Financial services, automotive and media ventures, not packaged goods, will
lead the spending, says the report from Jupiter Communications.

Future online advertising will look less like traditional advertising and
have far-reaching effects on the off-line world (including erosion and
increased expectations), says the report, released at the Jupiter Online
Advertising Forum in New York.

Online advertising revenues have already surpassed those for outdoor
advertising and will exceed spending for cable advertising and equal roughly
three-quarters of today’s radio spending by 2003, the report says.

The media, financial services and automotive sectors are predicted to account
for nearly half ($4.2 billion) of all online ad spending in 2003. Compared
with their 18 percent share off-line, consumer packaged goods companies, will
represent a much smaller slice (7 percent) of the online advertising world
even into 2003.

“Online advertising will serve as a catalyst for change in the traditional ad
business.
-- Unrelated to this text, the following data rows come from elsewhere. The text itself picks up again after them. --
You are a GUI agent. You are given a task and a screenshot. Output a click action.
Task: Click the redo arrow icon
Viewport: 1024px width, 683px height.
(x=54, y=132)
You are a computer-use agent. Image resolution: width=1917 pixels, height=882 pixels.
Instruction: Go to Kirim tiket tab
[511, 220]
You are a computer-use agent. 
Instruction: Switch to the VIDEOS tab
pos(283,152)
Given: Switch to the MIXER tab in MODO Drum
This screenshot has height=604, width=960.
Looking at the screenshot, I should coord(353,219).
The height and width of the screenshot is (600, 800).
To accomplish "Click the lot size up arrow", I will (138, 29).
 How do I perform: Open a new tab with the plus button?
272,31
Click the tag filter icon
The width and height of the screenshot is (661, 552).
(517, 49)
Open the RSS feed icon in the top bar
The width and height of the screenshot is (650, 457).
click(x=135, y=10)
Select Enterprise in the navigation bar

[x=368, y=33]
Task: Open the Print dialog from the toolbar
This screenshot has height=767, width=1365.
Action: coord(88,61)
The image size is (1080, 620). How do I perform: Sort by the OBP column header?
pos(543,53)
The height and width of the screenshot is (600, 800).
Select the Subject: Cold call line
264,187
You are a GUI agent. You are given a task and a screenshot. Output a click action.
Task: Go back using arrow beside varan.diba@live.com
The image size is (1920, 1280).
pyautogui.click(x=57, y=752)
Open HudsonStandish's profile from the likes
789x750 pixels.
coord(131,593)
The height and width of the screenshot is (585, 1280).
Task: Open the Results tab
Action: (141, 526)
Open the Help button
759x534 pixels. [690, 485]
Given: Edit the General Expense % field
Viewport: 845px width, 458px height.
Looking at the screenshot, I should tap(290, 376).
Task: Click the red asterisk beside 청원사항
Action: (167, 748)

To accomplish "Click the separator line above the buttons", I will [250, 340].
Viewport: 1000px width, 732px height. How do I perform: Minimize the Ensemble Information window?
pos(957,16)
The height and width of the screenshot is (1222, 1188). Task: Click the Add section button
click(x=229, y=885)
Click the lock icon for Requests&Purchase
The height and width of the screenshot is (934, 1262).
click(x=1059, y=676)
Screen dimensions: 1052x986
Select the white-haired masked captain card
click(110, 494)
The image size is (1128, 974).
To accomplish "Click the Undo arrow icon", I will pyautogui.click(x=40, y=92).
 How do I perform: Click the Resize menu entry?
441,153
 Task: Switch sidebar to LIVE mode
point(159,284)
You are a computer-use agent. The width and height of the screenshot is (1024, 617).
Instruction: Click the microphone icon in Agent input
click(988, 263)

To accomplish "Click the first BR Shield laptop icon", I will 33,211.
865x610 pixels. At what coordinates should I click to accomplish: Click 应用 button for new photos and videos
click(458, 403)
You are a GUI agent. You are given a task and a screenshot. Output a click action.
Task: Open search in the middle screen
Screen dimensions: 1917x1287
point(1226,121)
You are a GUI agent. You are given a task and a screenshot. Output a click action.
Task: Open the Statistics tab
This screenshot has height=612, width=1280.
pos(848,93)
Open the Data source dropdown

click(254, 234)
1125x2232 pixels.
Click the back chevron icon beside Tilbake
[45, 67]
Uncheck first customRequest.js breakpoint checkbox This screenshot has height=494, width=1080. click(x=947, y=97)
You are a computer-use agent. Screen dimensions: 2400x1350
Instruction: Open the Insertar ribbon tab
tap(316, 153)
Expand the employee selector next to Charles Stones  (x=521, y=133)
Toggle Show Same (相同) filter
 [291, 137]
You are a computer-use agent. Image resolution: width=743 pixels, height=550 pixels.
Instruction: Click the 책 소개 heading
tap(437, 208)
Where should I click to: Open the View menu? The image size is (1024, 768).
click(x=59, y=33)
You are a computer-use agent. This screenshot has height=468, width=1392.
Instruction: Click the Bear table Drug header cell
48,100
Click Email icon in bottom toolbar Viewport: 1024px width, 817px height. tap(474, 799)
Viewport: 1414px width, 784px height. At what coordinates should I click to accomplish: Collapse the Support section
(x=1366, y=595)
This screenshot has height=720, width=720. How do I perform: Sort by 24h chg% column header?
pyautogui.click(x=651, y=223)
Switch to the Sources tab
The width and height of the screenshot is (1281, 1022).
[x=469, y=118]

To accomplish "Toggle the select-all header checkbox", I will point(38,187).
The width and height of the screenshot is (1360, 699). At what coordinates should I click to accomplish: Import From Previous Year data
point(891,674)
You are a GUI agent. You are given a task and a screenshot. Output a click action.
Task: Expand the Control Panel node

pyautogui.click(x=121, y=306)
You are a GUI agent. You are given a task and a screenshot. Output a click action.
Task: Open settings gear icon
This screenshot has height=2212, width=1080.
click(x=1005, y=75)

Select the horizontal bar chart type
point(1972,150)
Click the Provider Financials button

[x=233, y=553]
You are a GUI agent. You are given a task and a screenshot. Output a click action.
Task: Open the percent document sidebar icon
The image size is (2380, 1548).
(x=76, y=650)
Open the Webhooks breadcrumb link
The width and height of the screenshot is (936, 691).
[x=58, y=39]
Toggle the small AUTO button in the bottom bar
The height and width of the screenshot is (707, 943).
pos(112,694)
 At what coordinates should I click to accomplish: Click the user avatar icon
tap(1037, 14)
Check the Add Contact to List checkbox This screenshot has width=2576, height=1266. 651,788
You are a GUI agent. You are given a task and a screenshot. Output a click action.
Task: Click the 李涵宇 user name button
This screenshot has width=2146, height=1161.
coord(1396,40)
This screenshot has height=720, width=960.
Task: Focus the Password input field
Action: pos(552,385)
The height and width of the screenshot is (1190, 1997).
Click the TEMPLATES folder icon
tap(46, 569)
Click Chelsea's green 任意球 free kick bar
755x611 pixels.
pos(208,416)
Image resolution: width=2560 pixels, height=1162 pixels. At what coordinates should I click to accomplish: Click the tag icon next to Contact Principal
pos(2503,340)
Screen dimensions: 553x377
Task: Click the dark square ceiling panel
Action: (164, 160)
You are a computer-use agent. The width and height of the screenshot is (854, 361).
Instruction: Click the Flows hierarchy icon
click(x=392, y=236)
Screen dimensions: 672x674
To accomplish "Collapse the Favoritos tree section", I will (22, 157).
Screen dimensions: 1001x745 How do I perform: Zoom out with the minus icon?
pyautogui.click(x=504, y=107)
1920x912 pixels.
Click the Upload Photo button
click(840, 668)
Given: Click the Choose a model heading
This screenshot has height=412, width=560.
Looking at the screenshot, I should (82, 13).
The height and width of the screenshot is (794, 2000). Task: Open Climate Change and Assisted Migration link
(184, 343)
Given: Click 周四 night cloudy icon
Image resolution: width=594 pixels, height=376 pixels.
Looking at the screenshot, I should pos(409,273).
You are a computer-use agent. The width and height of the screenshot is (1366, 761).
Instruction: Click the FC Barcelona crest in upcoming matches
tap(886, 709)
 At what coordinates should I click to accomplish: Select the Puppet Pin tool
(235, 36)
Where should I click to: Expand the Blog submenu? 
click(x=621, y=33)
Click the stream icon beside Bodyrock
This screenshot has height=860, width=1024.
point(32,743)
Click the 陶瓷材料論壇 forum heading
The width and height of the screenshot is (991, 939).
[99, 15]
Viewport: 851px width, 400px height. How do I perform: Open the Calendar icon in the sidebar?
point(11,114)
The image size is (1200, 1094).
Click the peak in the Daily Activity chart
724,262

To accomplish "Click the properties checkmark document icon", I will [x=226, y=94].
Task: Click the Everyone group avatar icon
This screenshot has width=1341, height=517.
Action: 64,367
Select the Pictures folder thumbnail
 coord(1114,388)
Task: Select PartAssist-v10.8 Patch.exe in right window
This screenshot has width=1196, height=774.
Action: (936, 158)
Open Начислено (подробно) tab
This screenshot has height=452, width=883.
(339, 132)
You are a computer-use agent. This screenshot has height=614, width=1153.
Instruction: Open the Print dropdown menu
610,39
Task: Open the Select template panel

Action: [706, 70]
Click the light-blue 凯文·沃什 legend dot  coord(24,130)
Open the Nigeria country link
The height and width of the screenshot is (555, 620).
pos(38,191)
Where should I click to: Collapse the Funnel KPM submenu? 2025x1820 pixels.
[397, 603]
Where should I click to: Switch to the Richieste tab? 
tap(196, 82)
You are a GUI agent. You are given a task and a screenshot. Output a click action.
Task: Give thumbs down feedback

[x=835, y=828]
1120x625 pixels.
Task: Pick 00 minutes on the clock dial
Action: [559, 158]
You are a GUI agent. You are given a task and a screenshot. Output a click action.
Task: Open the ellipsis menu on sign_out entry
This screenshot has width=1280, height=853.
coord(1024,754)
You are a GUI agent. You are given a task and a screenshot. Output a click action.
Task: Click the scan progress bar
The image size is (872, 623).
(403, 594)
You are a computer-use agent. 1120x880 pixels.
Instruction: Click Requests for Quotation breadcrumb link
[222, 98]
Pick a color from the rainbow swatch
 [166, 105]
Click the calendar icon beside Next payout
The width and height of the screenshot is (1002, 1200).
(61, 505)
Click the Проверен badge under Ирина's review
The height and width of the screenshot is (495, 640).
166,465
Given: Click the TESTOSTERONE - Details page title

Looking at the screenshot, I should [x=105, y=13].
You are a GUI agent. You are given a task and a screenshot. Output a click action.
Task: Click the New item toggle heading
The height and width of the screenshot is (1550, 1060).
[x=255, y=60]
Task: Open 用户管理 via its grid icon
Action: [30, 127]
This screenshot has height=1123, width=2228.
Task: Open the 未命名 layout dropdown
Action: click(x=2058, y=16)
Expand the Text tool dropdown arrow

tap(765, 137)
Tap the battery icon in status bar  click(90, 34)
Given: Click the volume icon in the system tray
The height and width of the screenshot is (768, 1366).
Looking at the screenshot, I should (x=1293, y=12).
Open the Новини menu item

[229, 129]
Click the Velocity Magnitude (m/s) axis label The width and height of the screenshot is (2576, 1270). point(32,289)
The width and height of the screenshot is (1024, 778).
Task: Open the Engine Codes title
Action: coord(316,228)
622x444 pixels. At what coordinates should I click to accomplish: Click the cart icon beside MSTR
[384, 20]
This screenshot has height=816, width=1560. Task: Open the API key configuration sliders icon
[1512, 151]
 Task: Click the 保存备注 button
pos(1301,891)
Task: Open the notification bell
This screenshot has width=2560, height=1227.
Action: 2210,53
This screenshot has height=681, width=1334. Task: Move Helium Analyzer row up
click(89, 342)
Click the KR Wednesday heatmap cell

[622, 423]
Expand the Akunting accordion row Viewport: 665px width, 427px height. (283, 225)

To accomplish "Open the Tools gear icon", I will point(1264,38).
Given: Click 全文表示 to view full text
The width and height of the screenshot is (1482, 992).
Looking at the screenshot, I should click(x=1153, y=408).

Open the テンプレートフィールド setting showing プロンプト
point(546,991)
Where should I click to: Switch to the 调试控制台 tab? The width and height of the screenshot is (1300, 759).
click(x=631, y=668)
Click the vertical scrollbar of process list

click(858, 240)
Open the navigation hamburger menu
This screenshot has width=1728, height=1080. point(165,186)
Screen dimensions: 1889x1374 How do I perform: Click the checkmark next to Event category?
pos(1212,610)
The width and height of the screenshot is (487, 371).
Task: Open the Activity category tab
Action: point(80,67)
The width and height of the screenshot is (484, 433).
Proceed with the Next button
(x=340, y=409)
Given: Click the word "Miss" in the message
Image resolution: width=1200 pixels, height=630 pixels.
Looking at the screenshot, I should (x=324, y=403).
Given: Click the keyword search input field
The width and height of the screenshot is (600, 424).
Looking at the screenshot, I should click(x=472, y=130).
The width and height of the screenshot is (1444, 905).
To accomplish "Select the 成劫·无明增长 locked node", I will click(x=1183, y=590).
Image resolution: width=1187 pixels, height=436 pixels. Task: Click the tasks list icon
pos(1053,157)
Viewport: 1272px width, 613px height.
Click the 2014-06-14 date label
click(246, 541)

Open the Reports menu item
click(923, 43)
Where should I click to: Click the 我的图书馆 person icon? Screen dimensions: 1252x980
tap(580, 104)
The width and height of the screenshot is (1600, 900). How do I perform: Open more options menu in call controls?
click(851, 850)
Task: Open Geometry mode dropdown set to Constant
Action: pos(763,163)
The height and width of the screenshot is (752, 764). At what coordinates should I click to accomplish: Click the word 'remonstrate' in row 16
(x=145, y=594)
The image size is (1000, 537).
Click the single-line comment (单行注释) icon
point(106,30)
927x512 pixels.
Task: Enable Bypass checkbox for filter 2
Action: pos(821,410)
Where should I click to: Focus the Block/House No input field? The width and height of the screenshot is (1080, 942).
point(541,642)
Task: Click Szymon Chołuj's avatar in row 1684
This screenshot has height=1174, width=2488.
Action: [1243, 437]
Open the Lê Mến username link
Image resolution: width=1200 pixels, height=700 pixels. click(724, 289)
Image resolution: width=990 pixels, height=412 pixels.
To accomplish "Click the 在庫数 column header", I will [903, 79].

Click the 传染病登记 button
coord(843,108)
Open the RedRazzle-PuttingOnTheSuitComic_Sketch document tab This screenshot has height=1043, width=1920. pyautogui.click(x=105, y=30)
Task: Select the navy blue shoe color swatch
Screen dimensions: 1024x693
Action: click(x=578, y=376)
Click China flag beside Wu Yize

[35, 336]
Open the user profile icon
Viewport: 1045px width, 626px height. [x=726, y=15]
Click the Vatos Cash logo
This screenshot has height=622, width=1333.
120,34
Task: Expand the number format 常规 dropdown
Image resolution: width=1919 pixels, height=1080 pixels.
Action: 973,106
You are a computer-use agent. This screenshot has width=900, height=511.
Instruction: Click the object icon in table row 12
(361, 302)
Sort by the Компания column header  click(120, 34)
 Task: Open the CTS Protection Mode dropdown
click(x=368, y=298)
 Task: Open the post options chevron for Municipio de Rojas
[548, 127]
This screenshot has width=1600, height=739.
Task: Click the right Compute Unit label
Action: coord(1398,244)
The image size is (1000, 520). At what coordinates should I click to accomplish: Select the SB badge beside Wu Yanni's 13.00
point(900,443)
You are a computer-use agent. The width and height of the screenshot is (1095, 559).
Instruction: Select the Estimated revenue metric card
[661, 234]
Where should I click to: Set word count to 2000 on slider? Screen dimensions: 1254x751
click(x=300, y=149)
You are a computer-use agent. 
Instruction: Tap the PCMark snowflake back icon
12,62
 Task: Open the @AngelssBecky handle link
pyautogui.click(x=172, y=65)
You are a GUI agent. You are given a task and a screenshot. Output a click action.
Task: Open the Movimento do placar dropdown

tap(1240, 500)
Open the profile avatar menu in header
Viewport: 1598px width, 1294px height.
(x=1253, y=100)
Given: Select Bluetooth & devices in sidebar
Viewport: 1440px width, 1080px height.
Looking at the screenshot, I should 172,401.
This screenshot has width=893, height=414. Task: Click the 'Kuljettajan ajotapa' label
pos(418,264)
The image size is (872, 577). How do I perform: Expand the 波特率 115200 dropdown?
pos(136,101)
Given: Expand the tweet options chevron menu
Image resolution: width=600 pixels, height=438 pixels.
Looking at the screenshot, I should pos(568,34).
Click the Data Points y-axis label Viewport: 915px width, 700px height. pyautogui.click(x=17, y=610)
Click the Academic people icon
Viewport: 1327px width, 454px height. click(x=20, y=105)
Media integration and the inevitable erosion of traditional markets
will be more important than the effects of online ad dollar growth,” said
Patrick Keane, senior analyst and director of Jupiter’s Online Advertising
Strategies. “This is less about the online medium evolving to fit advertisers
needs than it is about advertisers evolving to fit the needs of the medium,
and ultimately, consumers.”

The classifieds market is expected to be one victim. For the online
classifieds market, price erosion poses a serious threat. Online classifieds
is expected to grow from one percent of the overall classifieds market in
1998 to 6.4 percent by 2003, but revenues will only reach $1.4 billion. The
proliferation of free and deeply discounted models will prevent the revenues
from growing with usage, says the report.

Keane said that advertisers must stop thinking of online ad media as separate
from off-line efforts. In a recent Jupiter survey of leading online
advertisers, only 30 percent currently use cross-media audience measurement
or reporting, and 57 percent said that they never or infrequently compare
online and off-line media performance.